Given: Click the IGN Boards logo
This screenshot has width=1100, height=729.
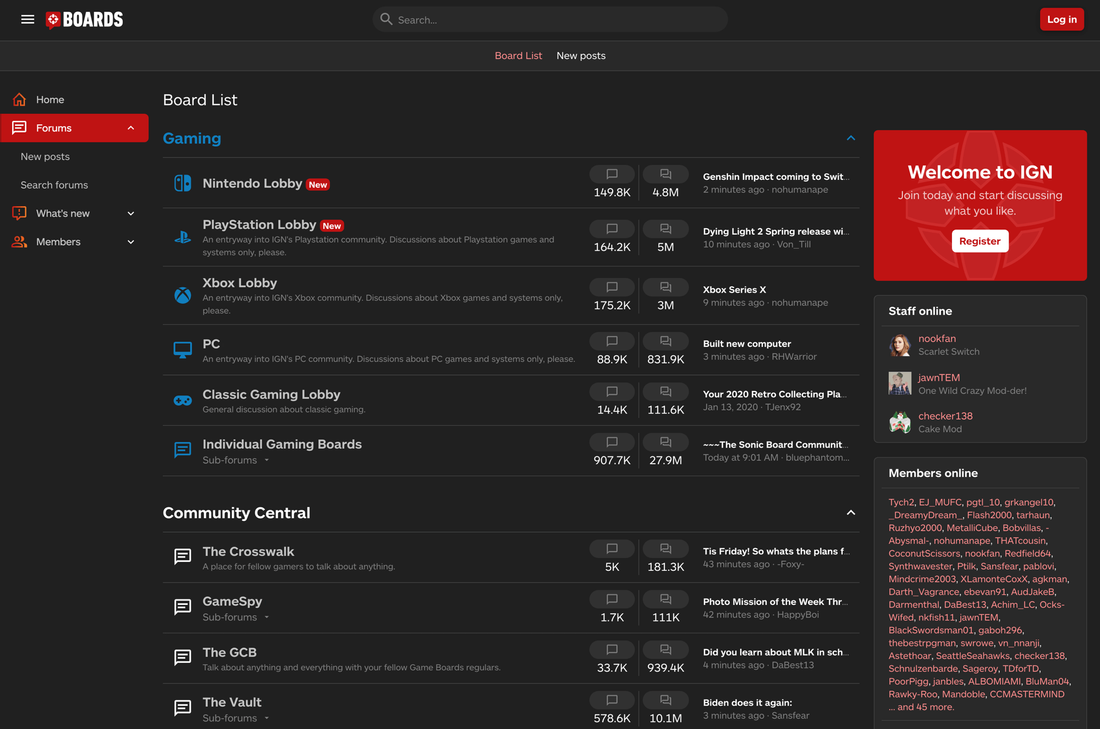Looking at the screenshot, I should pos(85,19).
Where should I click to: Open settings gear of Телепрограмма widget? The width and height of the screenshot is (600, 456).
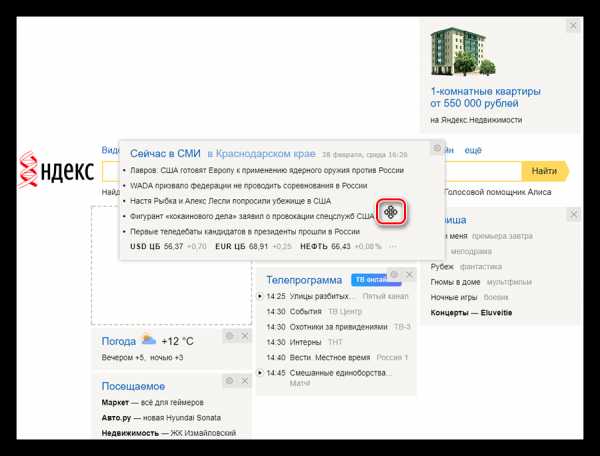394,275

◆ ◆ ◆ ◆ ◆ ◆ ◆

DEINE AUFGABE — Schreib die ganze Liste oben Zeile für Zeile unverändert ab. Lass dabei die Bilder weg.

RICHTIGE ANTWORT —
Given: Click the IGN Boards logo
This screenshot has width=1100, height=729.
Looking at the screenshot, I should pos(85,19).
Where should I click to: Open settings gear of Телепрограмма widget? The width and height of the screenshot is (600, 456).
394,275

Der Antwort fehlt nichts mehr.